Leek (Churnet Valley) railway station is the proposed and future terminus of the Churnet Valley Railway and is currently awaiting construction. It will be the second railway station in Leek.

History

Original station
The original station opened in 1849 by the North Staffordshire Railway on the Churnet Valley Line which connected the towns of Uttoxeter, Leek and Macclesfield. Other lines that the original station connected to were both the Stoke-Leek line which connected Leek to the villages of Endon, Stockton Brook, Fenton Manor and Stoke-On-Trent and the Waterhouses branch line which connected Leek to the villages of Cauldon and Ipstones.

Closure
The lines to and through the station closed in stages with passenger services being the first to be withdrawn on the Waterhouses Branch in 1935, followed by the Stoke-Leek Line in 1956 and finally the Churnet Valley Line closed in stages with the section from Leek-North Rode closing in 1960 and the section from Leek-Uttoxeter closing in 1965.

Freight continued to North Rode until 1964 when the entire line closed from North Rode to Leek and Leek was closed to freight and through traffic in July 1970.

Freight from Stoke-on-Trent continued to serve the sand sidings at Oakamoor as well as the Waterhouses Branch to the quarries at Cauldon until 1988 when the lines were mothballed.

Preservation and reopening of the Churnet Valley Line

Plans were first mooted to re-open Leek as a heritage railway as far back as 1970 when services were first curtailed, but following the Council's short notice demolition of Leek station and the threat to Cheddleton in 1973, these plans were shelved and efforts concentrated on Cheddleton. The remaining Churnet Valley Line from Oakamoor Sidings to Leek Brook Junction was mothballed in 1988, and taken over by the Churnet Valley Railway in 1996. It has always been stated that the long term aim was to restore services to Leek eventually.

Original Reconnect Leek Project
First announced in 2015, an article on the news website StokeSentinel.co.uk. announced efforts by Moorlands & City Railways to reconnect Leek back to the mainline with the article quoted as saying:

In January 2014 Moorlands & City Railways, in collaboration with the Churnet Valley Railway, announced their plans to rebuild this missing section of about  between Leekbrook Junction and Leek. Because the former station in Leek is now the site of a Morrisons supermarket, a new station was proposed as outlined in the Staffordshire Moorlands District Council's Masterplan for developing tourism in the area. This includes the proposed redevelopment of the Cornhill area with a new canal marina and railway station planned.

With MCR's planned western extension to Stoke, this new station would have provided an interchange for CVR services, via the Stoke–Leek line, to the national network.

With regards to the actual extension, the project was set up under the title "Reconnect Leek" and the main items of this was:

 Planning request made for 89 new houses at Leek Brook on current brownfield site inside the former triangle
 Once granted, this land will then be sold to raise funds for the extension of the railway into Leek
 New station at Leek
 Re-instatement of the North-East Curve
 New station at Leek Brook to provide connection for the new houses

CVR Reconnect Leek Project
Since then, CVR have taken on the Leek project themselves, and after much dialogue with the council received outline planning permission for their own proposal in May 2018. They then launched their own project publicly on 1 February 2020.

*Instructions*
1. In the Leek railway station article, rewrite the paragraph beginning "The lines to and through the station closed in stages" as a short bulleted list that keeps its main facts.
2. According to the Leek railway station article, when did the CVR receive outline planning permission for its own proposal?
3. Carry on the Leek railway station article from its final sentence.

*Dataset section*

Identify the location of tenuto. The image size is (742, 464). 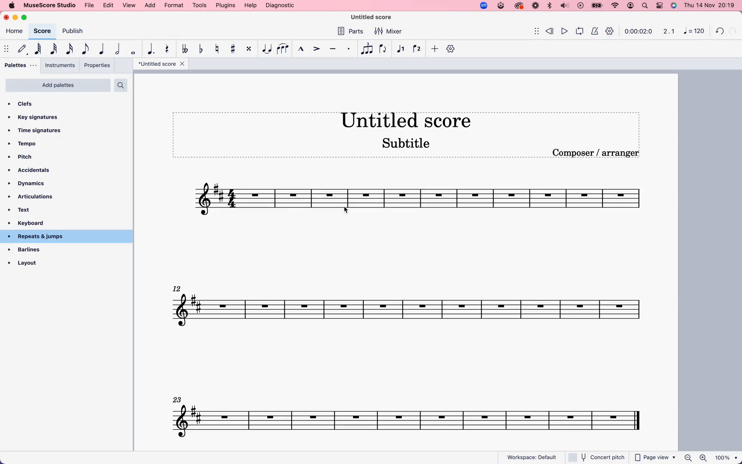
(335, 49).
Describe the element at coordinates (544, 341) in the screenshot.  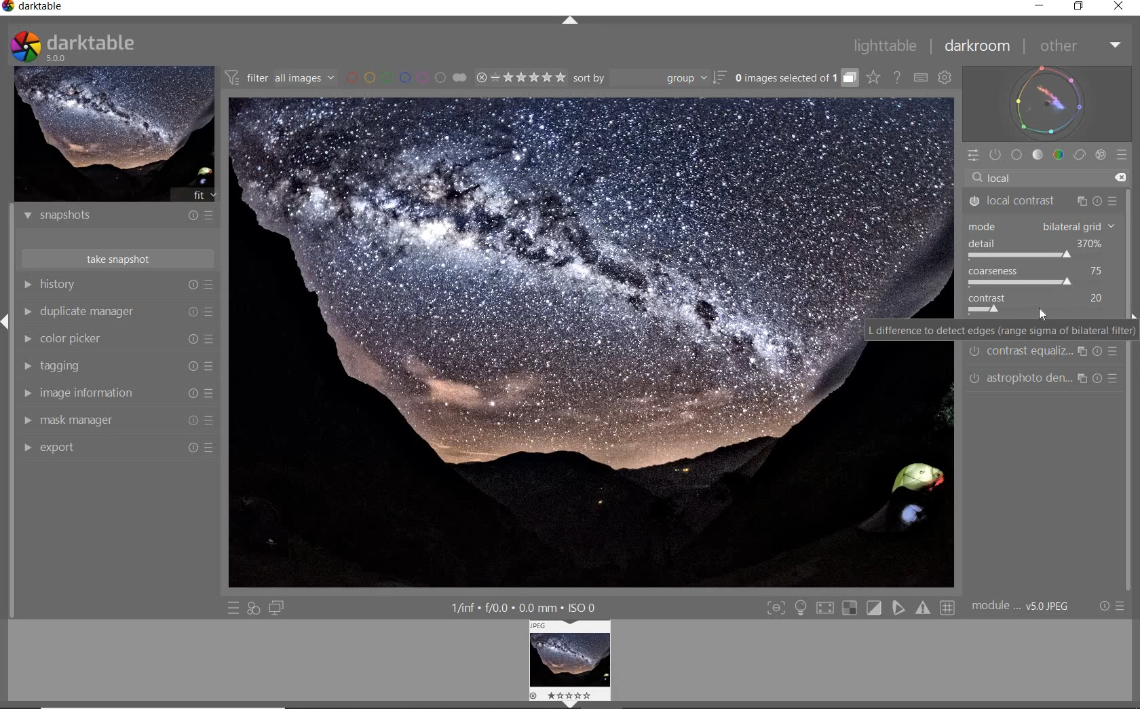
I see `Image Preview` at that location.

*Expected responses*
1.
- Passenger services were withdrawn first on the Waterhouses Branch, in 1935.
- The Stoke-Leek Line followed in 1956.
- The Churnet Valley Line closed in stages: Leek to North Rode in 1960, and Leek to Uttoxeter in 1965.

2. In May 2018.

3.
Currently, the only scheme that has been completed by both CVR and M&CRL is the partial reopening of the Waterhouses Branch Line which has reopened from Leek Brook to near the former site of Bradnop but both companies are still awaiting permission to purchase the site to reopen for heritage use.

They hope to eventually reopen the line to Caldon Low and eventually Waterhouses station site to link the line with the popular Manifold Way.

There is also an aspiration to reopen the line from Leek Brook to Stoke-on-Trent but to also share the line as a heritage, commuter and freight line which would mean that Leek would get a commuter service, the CVR can run services to Stoke-on-Trent on certain dates and freight traffic can serve the quarries at Ipstones and Caldon Low once again. The CVR plan to run services to Endon on select dates and the hope is to reopen the stations at Wall Grange, Stockton Brook, Endon, Milton, Bucknall and Northwood and Fenton Manor to give Leek a mainline connection once again via Stoke and to also allow freight to utilize the line to the quarries at Cauldon.

There are also aspirations to reach Oakamoor and eventually Alton Towers as a shared heritage and visitor railway.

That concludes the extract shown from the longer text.